# Extrait fourni
------------
SAINT SÉRAPHIM, NOTRE CONTEMPORAIN

par Mgr Antoine (Bloom)

Saint Séraphim est quasiment notre contemporain. Il est mort en 1833, mais il fait partie de notre XXe siècle ; il est tout proche de notre époque. Néanmoins, par son zèle spirituel inébranlable, il incarne la tradition monastique la plus ancienne. À l’issue d’un parcours ascétique exemplaire, il est venu offrir au monde son expérience.

Quand nous lisons les vies des saints, nous voyons, la plupart du temps, des hommes qui abandonnent le monde définitivement à la suite de déceptions diverses, et se retirent dans un désert à leur mesure. Désert réel et matériel, ou bien celui d’une ville, petite ou grande. Mais toujours, il y a ce départ, qui marque le début d’une vie nouvelle ou constitue le couronnement d’un passé. Saint Arsène le Grand est du nombre. Haut dignitaire de la cour byzantine, il ressentit soudain le vide de son existence, abandonna tout et se retira dans le désert, où il se fit le disciple d’un moine sans instruction – un des plus grands maîtres spirituels de son siècle. Tous s’étonnaient de voir cet homme cultivé, à la pensée et aux moeurs délicates, choisir un tel modèle. À quoi il répondait :  » Il est un autre livre – limpide à mon maître – que je sais à peine déchiffrer !  » L’un avait accès à l’univers des connaissances humaines, et l’autre – au monde de l’esprit. Saint Arsène resta au désert, évitant tout contact avec les hommes, fuyant même les rencontres fortuites. Quand on lui demandait pourquoi il agissait ainsi, il répondait :  » Au ciel, les myriades d’anges sont animées d’une volonté unique ; ici-bas, la volonté des hommes est multiple : je ne peux abandonner l’harmonie céleste même au nom du commerce avec les hommes et de l’amour que j’ai pour eux !  » Avec lui, cependant, vivait un moine, qui acceptait, toujours au nom de Dieu, de renoncer, parfois, à la tranquillité du désert par amour pour ses semblables et venait en aide aux voyageurs et aux pèlerins.
------------
# Consignes
a. D'après l'extrait sur saint Séraphim, en quelle année le saint est-il mort ?
b. Reproduisez mot pour mot le passage de l'extrait sur saint Séraphim, en commençant à « par Mgr Antoine » et en finissant à « monde son expérience. ».
c. Prolongez le texte sur saint Séraphim en reprenant juste après sa dernière phrase.
Les enregistrements n'ont rien à voir avec ce travail.
------------
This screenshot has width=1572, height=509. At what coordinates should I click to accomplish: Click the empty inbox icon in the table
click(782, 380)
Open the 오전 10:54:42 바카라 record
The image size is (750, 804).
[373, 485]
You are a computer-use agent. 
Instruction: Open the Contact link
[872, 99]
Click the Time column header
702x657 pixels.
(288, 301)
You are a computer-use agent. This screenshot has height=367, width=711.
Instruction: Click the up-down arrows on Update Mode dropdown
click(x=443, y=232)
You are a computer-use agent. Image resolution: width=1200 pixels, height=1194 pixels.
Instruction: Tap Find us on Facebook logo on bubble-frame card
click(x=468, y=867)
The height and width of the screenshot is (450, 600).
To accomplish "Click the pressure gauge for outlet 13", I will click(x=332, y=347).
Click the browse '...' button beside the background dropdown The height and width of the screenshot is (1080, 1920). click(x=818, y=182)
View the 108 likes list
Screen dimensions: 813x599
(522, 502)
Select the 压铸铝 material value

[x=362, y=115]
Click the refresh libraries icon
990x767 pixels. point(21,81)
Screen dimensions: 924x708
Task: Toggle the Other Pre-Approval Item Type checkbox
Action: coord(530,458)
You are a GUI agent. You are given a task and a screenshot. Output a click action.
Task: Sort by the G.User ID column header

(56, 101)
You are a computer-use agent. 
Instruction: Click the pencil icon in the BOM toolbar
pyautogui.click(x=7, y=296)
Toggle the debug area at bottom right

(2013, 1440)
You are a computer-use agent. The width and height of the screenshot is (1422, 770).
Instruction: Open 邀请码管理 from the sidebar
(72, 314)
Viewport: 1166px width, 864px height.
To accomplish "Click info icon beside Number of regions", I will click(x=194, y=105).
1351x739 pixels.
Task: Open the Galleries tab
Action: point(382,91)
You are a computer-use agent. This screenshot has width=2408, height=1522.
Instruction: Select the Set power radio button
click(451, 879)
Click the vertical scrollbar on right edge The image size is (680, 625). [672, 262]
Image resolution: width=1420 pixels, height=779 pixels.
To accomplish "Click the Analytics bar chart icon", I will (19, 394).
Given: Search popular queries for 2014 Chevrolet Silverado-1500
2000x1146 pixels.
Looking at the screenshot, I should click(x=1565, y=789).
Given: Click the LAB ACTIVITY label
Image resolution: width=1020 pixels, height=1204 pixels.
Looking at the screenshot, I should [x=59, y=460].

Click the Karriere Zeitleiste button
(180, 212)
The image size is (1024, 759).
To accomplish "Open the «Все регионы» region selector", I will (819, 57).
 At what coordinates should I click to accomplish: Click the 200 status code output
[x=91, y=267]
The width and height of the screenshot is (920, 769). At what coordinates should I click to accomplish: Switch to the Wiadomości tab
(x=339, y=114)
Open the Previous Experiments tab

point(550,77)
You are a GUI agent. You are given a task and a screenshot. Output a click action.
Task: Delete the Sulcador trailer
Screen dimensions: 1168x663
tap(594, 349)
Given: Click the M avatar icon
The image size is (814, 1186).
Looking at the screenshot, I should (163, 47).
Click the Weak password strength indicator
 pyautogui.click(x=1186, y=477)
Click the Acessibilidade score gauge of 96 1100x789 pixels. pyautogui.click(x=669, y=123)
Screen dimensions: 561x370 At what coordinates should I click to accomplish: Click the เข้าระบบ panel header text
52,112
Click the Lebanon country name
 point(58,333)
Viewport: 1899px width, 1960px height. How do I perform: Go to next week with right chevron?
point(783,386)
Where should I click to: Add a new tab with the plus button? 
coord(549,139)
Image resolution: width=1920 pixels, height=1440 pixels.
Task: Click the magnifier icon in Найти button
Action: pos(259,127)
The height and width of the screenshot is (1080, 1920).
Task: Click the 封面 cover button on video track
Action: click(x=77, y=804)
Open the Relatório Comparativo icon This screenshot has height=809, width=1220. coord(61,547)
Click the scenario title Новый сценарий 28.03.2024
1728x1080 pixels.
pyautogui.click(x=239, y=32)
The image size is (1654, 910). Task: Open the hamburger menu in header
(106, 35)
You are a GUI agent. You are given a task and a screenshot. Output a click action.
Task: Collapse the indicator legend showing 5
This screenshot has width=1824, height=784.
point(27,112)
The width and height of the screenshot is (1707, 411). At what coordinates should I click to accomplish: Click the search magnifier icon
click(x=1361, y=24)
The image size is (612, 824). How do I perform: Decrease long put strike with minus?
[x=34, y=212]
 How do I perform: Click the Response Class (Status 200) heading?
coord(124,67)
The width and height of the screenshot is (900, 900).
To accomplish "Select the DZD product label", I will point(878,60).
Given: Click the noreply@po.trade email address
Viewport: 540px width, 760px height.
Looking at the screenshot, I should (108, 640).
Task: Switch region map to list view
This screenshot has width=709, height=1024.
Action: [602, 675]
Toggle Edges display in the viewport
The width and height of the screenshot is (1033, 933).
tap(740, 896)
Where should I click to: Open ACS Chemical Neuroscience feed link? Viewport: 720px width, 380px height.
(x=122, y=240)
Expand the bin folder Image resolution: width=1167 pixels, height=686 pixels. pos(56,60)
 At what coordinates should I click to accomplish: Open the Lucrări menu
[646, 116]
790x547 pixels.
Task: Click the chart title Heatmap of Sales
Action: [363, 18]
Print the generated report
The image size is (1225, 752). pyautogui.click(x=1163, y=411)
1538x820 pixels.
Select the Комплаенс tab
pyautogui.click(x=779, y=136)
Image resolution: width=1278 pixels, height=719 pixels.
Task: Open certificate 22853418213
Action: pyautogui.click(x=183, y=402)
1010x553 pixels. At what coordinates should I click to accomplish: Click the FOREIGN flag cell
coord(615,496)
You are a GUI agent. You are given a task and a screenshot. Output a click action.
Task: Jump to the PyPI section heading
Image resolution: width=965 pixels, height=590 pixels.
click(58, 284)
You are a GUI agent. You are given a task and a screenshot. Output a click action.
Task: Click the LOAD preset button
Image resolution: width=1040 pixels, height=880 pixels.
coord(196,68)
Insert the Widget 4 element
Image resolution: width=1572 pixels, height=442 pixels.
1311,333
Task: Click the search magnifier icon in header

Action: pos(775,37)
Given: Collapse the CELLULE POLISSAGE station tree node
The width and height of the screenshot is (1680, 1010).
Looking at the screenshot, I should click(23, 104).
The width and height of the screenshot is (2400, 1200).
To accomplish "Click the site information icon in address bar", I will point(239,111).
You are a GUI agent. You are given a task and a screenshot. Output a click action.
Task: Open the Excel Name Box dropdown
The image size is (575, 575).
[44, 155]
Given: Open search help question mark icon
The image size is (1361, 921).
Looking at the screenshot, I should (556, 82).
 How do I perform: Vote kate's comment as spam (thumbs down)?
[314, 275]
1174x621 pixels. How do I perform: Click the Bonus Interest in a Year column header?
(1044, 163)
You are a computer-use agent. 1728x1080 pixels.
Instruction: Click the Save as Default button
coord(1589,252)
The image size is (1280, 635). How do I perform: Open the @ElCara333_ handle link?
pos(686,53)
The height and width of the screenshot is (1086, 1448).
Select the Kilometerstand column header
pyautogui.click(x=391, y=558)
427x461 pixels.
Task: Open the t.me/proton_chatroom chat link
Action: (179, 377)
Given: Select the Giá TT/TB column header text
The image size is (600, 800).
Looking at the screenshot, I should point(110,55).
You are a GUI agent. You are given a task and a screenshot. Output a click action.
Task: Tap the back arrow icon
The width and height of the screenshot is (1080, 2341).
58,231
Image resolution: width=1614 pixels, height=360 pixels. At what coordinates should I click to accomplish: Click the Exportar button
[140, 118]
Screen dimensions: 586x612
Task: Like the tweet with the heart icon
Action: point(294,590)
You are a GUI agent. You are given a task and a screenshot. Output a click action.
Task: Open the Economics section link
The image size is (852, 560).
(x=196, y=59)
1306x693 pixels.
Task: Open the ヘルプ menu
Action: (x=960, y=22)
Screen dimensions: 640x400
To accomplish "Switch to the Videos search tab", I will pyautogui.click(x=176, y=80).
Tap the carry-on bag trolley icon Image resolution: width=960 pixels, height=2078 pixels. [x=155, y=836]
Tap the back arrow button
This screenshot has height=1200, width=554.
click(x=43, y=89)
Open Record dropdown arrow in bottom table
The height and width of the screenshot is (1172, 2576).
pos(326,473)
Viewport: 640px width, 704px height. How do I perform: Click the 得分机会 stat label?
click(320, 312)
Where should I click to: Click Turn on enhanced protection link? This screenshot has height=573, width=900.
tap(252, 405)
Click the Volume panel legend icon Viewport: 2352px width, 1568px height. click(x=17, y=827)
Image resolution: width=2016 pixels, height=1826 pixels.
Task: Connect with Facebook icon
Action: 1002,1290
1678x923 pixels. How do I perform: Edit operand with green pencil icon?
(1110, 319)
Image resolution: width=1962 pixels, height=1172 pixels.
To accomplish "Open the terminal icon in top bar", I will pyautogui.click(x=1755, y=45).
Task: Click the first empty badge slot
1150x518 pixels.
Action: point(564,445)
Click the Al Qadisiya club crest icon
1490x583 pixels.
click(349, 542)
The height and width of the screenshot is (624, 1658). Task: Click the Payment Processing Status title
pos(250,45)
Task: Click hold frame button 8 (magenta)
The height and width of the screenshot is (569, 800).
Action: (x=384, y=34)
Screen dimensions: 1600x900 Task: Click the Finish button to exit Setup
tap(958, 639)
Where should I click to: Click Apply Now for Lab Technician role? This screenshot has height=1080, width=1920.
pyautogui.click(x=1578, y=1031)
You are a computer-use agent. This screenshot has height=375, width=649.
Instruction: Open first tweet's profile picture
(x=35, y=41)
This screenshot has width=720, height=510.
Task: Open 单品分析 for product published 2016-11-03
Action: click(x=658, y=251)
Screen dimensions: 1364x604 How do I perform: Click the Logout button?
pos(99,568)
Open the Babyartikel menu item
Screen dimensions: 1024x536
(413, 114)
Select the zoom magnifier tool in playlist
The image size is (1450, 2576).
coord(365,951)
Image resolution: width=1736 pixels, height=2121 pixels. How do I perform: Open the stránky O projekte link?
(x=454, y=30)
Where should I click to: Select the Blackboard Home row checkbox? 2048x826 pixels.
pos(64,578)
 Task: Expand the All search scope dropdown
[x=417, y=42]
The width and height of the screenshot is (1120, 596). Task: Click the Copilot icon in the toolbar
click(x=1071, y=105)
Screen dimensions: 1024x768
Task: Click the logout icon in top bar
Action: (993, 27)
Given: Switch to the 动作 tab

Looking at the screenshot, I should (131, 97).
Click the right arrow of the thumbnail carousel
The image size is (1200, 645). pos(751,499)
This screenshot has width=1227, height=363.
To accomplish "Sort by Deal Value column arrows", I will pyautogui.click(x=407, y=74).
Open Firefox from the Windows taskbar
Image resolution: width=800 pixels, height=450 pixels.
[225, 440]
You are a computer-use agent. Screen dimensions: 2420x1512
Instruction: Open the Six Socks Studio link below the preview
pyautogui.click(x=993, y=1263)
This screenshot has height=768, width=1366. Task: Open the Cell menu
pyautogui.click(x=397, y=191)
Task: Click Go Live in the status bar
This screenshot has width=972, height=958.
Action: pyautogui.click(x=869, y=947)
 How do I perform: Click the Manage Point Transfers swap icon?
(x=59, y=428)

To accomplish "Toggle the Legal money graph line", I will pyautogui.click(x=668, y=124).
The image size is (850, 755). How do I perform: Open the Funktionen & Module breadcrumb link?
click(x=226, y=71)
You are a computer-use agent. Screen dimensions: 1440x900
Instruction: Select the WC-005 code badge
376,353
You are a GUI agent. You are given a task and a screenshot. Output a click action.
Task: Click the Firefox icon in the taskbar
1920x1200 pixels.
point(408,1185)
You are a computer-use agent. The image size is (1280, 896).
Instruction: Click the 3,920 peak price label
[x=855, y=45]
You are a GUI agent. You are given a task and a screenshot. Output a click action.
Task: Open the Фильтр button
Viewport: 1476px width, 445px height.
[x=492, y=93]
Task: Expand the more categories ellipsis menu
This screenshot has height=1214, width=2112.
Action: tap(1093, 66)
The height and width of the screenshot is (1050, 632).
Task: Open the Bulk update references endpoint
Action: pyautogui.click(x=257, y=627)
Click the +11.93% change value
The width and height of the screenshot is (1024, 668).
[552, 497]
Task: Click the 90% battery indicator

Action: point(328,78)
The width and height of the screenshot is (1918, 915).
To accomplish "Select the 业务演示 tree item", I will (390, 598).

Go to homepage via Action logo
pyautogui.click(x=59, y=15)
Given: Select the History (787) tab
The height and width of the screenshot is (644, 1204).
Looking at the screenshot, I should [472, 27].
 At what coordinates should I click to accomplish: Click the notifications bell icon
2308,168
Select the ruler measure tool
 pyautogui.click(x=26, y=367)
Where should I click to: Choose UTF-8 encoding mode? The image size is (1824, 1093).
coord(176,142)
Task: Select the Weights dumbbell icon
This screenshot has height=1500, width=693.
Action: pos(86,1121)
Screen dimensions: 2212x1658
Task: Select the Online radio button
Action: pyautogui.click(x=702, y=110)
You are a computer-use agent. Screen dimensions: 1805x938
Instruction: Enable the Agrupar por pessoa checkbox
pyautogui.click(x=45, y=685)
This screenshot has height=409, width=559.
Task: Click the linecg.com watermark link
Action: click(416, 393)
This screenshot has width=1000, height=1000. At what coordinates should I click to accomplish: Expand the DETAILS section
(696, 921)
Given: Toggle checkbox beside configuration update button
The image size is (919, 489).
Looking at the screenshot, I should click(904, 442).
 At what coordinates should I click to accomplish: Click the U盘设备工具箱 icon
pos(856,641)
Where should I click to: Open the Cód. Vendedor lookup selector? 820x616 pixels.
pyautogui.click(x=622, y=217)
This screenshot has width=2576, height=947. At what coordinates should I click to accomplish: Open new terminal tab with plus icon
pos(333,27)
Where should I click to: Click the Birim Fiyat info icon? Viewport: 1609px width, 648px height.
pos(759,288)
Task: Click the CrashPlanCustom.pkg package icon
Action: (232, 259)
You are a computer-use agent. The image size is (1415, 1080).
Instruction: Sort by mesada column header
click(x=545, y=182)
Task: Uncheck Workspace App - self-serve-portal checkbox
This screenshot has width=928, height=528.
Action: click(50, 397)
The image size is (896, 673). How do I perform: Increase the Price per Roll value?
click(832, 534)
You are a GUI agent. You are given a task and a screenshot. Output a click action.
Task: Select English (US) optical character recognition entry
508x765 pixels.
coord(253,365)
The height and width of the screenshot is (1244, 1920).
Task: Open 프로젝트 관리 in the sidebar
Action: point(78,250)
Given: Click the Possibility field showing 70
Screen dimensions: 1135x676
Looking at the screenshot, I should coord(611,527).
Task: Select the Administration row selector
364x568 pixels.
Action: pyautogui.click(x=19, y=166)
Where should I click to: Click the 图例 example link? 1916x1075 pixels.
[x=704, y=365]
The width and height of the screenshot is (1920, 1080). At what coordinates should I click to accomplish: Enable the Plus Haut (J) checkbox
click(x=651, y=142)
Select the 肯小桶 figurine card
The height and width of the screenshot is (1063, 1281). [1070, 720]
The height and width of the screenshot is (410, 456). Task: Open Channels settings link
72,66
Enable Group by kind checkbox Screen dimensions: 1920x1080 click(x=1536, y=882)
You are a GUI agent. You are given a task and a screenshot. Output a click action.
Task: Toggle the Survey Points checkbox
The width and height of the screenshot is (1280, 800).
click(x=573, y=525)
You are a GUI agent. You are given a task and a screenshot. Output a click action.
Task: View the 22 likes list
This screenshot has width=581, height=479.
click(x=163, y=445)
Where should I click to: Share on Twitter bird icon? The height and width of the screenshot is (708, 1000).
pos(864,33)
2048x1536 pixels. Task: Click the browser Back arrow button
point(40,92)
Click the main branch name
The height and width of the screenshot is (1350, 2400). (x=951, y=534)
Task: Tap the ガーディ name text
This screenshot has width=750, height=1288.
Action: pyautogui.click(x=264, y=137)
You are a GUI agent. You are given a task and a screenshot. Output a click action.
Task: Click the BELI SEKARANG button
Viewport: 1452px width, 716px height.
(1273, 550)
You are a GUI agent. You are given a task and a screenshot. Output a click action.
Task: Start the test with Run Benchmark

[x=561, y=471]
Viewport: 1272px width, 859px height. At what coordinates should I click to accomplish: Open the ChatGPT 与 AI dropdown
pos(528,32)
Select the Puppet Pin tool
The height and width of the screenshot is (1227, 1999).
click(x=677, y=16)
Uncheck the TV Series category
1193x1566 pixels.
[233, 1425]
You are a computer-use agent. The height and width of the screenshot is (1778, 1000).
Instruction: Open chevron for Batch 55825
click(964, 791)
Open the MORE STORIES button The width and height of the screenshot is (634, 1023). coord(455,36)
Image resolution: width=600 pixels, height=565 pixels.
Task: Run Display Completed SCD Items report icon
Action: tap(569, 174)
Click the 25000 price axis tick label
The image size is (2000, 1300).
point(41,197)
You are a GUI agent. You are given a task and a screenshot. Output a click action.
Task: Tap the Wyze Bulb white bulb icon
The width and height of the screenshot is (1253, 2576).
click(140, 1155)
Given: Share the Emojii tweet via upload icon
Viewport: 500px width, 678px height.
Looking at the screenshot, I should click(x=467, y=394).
------------
# Réponses
a. En 1833.

b.
par Mgr Antoine (Bloom)

Saint Séraphim est quasiment notre contemporain. Il est mort en 1833, mais il fait partie de notre XXe siècle ; il est tout proche de notre époque. Néanmoins, par son zèle spirituel inébranlable, il incarne la tradition monastique la plus ancienne. À l’issue d’un parcours ascétique exemplaire, il est venu offrir au monde son expérience.

c.
À mon avis, le parcours de saint Séraphim a été plus riche encore que celui de ces deux hommes : nulle déception ne lui a fait quitter le monde ; nulle souffrance – si ce n’était de voir ce monde aussi partagé et proche des ténèbres, rempli de Dieu, mais où la lumière divine invincible ne parvient jamais à tout envelopper.

Saint Séraphim n’a pas fui le monde à la suite de quelque infortune. On peut même dire que le sort l’avait comblé : il avait la prestance, la force, la santé et aussi de l’intelligence ; il réussissait ce qu’il entreprenait. Tous l’aimaient et le respectaient. S’il aspirait à s’éloigner du monde, c’était pour avoir pressenti dès l’enfance la beauté, la profondeur, l’harmonie du sacré. Il voulut se plonger dans ce monde harmonieux de façon telle que rien ne puisse jamais l’en arracher. Il s’engagea dans l’ascèse avec courage et une exigence exceptionnelle envers lui-même. Mais quand son objectif fut atteint, suivant l’appel de la Mère de Dieu et la volonté divine, il revint vers les hommes et passa les cinq dernières années de sa vie à les servir. Ce fut le temps de l’accomplissement.

Un certain temps encore il garda le silence, puis il se mit à recevoir les gens et à parler. Il vivait dans le monastère et recevait, chaque jour, jusqu’à deux mille pèlerins venus le révérer. Car il n’enseignait pas, ne faisait pas de discours, et il n’avait pas de disciples qui auraient pu sélectionner les visiteurs selon leurs doléances, canaliser le flot humain. On venait juste pour le contempler.  » Nul n’accepterait de se détourner du monde s’il n’avait entrevu sur un visage d’homme le rayonnement de la vie éternelle, la lumière de l’éternité !  » , nous dit un vieux dicton monastique. C’est ce que voyaient tous ceux qui l’approchaient.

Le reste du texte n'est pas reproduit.